**Data for this task:**
- - - - -
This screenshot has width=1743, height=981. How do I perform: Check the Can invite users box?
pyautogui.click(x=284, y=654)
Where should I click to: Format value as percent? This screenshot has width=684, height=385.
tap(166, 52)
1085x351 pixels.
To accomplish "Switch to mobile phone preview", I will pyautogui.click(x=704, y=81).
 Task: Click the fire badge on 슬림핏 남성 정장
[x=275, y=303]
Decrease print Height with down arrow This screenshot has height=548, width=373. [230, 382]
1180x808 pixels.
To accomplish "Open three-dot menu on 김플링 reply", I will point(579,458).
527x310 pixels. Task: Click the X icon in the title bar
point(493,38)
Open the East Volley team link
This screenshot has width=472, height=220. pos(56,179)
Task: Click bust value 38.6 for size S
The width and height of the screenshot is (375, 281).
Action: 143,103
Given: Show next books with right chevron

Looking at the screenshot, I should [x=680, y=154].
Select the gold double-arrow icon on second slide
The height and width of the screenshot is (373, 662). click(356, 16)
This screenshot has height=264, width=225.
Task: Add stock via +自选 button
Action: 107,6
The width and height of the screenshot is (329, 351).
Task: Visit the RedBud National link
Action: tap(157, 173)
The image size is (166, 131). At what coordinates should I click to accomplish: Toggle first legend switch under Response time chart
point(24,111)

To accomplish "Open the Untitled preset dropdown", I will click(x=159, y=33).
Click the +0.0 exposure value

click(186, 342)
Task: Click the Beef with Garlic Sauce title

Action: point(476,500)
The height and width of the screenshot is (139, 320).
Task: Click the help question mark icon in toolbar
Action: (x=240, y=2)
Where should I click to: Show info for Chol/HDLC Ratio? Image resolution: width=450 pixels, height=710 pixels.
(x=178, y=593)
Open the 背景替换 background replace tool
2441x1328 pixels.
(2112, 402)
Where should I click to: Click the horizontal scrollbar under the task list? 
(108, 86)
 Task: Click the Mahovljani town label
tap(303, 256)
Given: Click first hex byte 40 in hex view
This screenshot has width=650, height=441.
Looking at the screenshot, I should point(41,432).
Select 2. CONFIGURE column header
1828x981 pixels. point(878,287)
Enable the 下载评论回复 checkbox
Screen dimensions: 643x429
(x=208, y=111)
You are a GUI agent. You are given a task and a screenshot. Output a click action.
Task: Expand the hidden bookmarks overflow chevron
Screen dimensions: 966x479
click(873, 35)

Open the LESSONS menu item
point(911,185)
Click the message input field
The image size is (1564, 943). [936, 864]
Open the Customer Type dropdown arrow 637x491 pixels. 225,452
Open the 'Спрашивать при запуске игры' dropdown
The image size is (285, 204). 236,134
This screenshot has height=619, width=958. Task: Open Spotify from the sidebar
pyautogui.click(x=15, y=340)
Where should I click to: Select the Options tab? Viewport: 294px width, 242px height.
- - - - -
**Written task:** Could you return every one of the items above verbatim, with no changes?

**Response for this exercise:**
This screenshot has width=1743, height=981. How do I perform: Check the Can invite users box?
pyautogui.click(x=284, y=654)
Where should I click to: Format value as percent? This screenshot has width=684, height=385.
tap(166, 52)
1085x351 pixels.
To accomplish "Switch to mobile phone preview", I will pyautogui.click(x=704, y=81).
 Task: Click the fire badge on 슬림핏 남성 정장
[x=275, y=303]
Decrease print Height with down arrow This screenshot has height=548, width=373. [230, 382]
1180x808 pixels.
To accomplish "Open three-dot menu on 김플링 reply", I will point(579,458).
527x310 pixels. Task: Click the X icon in the title bar
point(493,38)
Open the East Volley team link
This screenshot has width=472, height=220. pos(56,179)
Task: Click bust value 38.6 for size S
The width and height of the screenshot is (375, 281).
Action: 143,103
Given: Show next books with right chevron

Looking at the screenshot, I should [x=680, y=154].
Select the gold double-arrow icon on second slide
The height and width of the screenshot is (373, 662). click(356, 16)
This screenshot has height=264, width=225.
Task: Add stock via +自选 button
Action: 107,6
The width and height of the screenshot is (329, 351).
Task: Visit the RedBud National link
Action: tap(157, 173)
The image size is (166, 131). At what coordinates should I click to accomplish: Toggle first legend switch under Response time chart
point(24,111)

To accomplish "Open the Untitled preset dropdown", I will click(x=159, y=33).
Click the +0.0 exposure value

click(186, 342)
Task: Click the Beef with Garlic Sauce title

Action: point(476,500)
The height and width of the screenshot is (139, 320).
Task: Click the help question mark icon in toolbar
Action: (x=240, y=2)
Where should I click to: Show info for Chol/HDLC Ratio? Image resolution: width=450 pixels, height=710 pixels.
(x=178, y=593)
Open the 背景替换 background replace tool
2441x1328 pixels.
(2112, 402)
Where should I click to: Click the horizontal scrollbar under the task list? 
(108, 86)
 Task: Click the Mahovljani town label
tap(303, 256)
Given: Click first hex byte 40 in hex view
This screenshot has width=650, height=441.
Looking at the screenshot, I should point(41,432).
Select 2. CONFIGURE column header
1828x981 pixels. point(878,287)
Enable the 下载评论回复 checkbox
Screen dimensions: 643x429
(x=208, y=111)
You are a GUI agent. You are given a task and a screenshot. Output a click action.
Task: Expand the hidden bookmarks overflow chevron
Screen dimensions: 966x479
click(873, 35)

Open the LESSONS menu item
point(911,185)
Click the message input field
The image size is (1564, 943). [936, 864]
Open the Customer Type dropdown arrow 637x491 pixels. 225,452
Open the 'Спрашивать при запуске игры' dropdown
The image size is (285, 204). 236,134
This screenshot has height=619, width=958. Task: Open Spotify from the sidebar
pyautogui.click(x=15, y=340)
Where should I click to: Select the Options tab? Viewport: 294px width, 242px height.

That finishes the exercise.